Preheat oven to 200C (400F) Process flour, salt, pepper and butter in a food processor. When it is mealy, blend in one egg and enough water (about 1-2 Tablespoons) to form a nice firm pastry dough. Roll dough out on a floured surface until it is no more than 2 millimetres thick. Use dough to line a 10-inch tart shell and prick the bottom of it with a fork. Set aside.
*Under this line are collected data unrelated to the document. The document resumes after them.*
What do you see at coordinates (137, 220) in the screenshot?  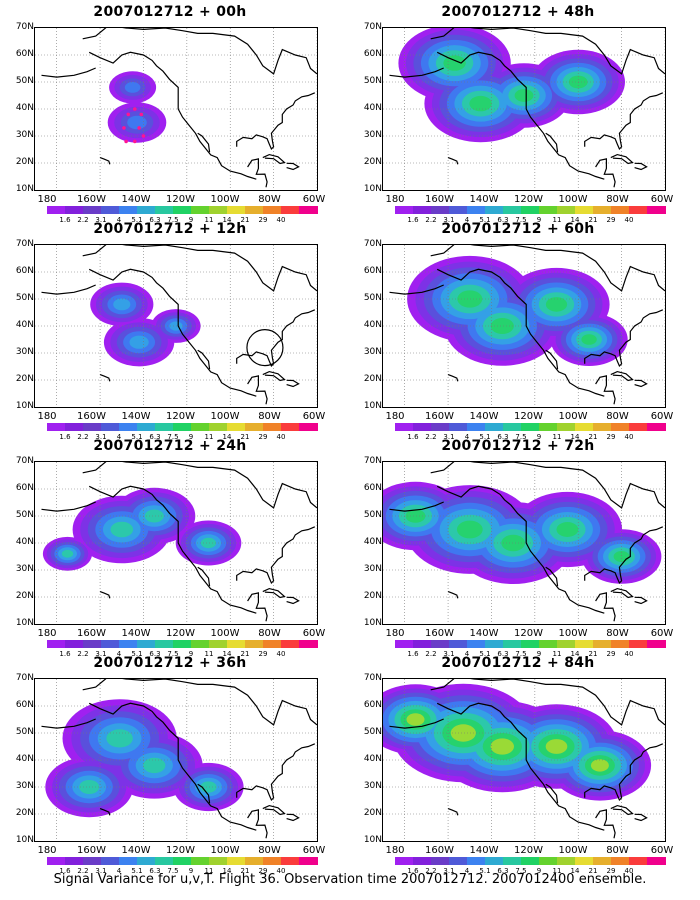 I see `colorbar-label: 5.1` at bounding box center [137, 220].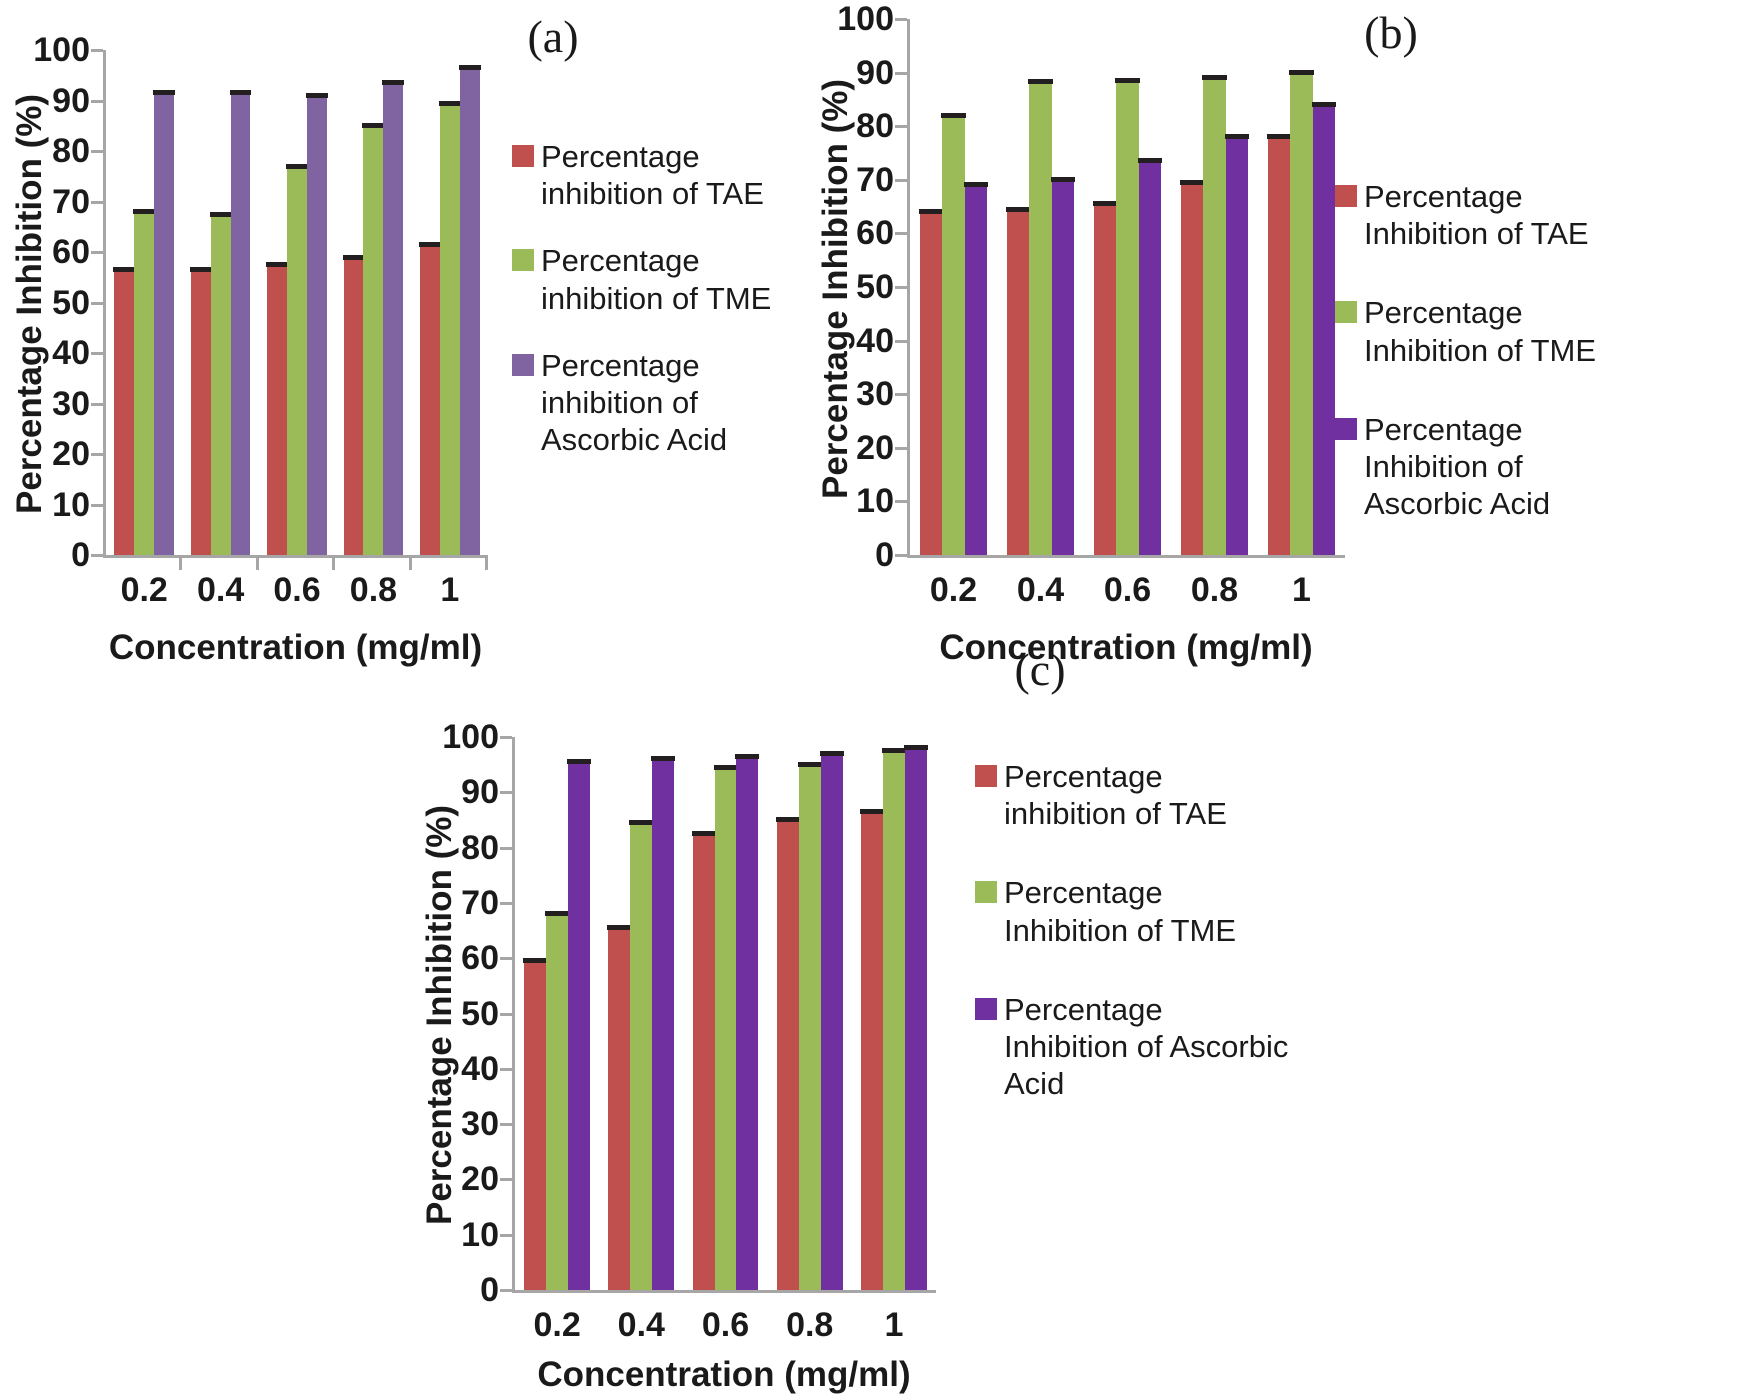 The width and height of the screenshot is (1751, 1400). Describe the element at coordinates (1128, 590) in the screenshot. I see `category-label-0.6: 0.6` at that location.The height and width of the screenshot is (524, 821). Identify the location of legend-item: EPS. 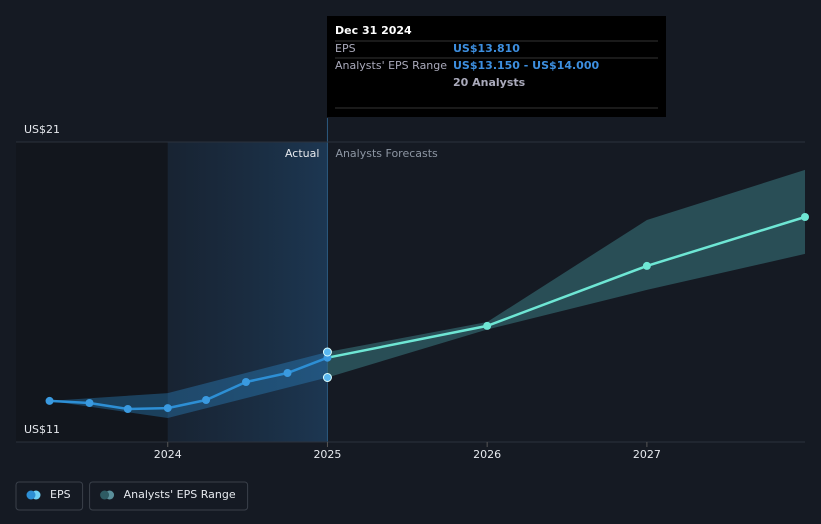
(50, 496).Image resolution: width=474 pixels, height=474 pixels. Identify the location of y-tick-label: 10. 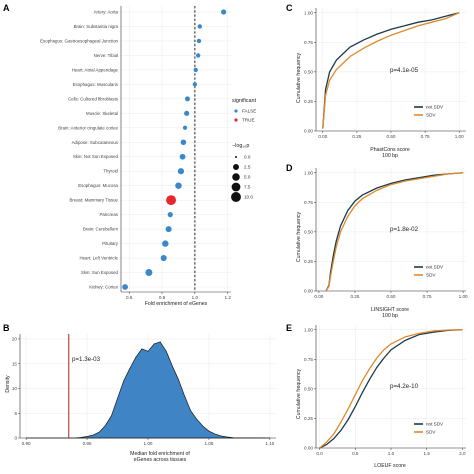
(15, 388). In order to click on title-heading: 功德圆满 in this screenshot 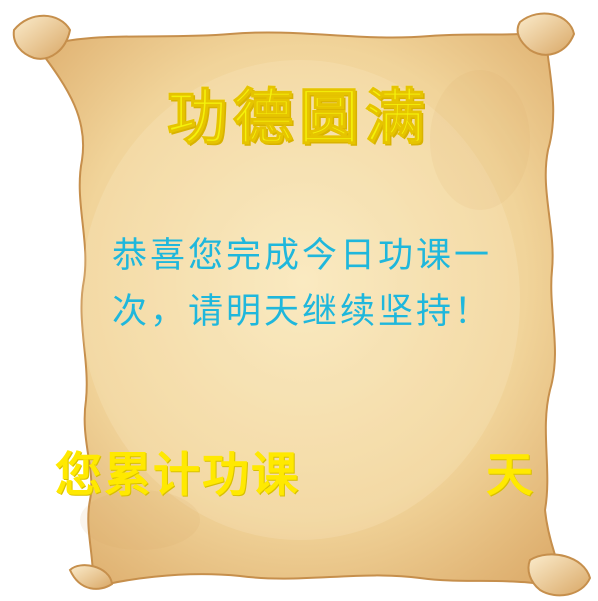, I will do `click(299, 118)`.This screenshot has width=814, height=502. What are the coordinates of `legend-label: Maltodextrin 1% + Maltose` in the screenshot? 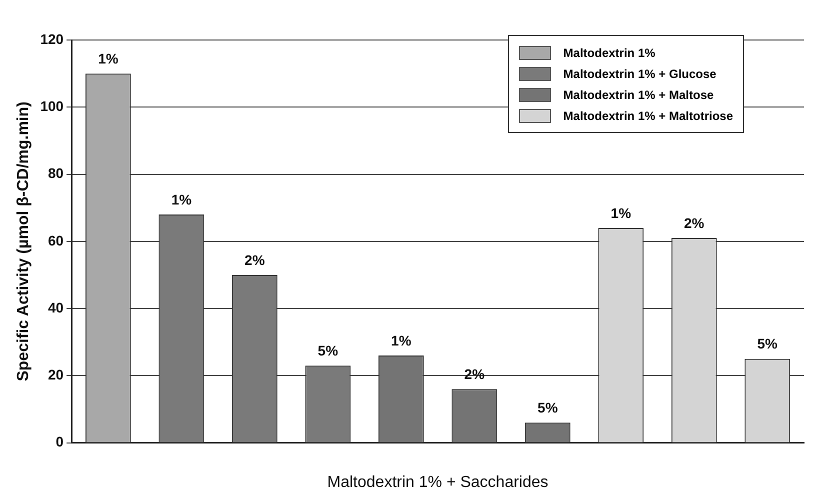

  • 1 medium vidallia onion, quartered and roasted or grilled
  • 3 large, thick-walled capsicum roasted or grilled, skin and seeds removed
  • 1 pound asparagus roasted or grilled
  • 300 grams chevre
  • 60 grams semi-hard goats cheese, grated very finely
  • 1/4 cup milk
  • 2 whole extra-large eggs
  • 3 extra-large egg yolks
  • 1/2 teaspoon sea salt
  • 2 cloves garlic, minced

Drain and pat the vegetables dry. Slice the onions and capsicum into thin strips.  Arrange the asparagus, capsicum and onions in the bottom of the prepared tart shell.

In a stand mixer, whip the chevre, goats cheese, eggs, yolks, salt and garlic until smooth. Add enough of the milk to make a pourable liquid about as thick as a syrup or pourable custard.
Pour cheese mixture over vegetables and thump tart shell several times on the countertop to ensure it gets between the vegetables and down to the bottom of the crust.

Bake in the oven for 20 minutes, reduce the heat to 180C (350F) and bake for 20 more minutes. Allow to stand for 15 minutes. You can eat this now, but the custard will be very delicate and will likely fall apart when eaten. It is better left until the next day in the fridge for the custard to firm up and the flavours to blend.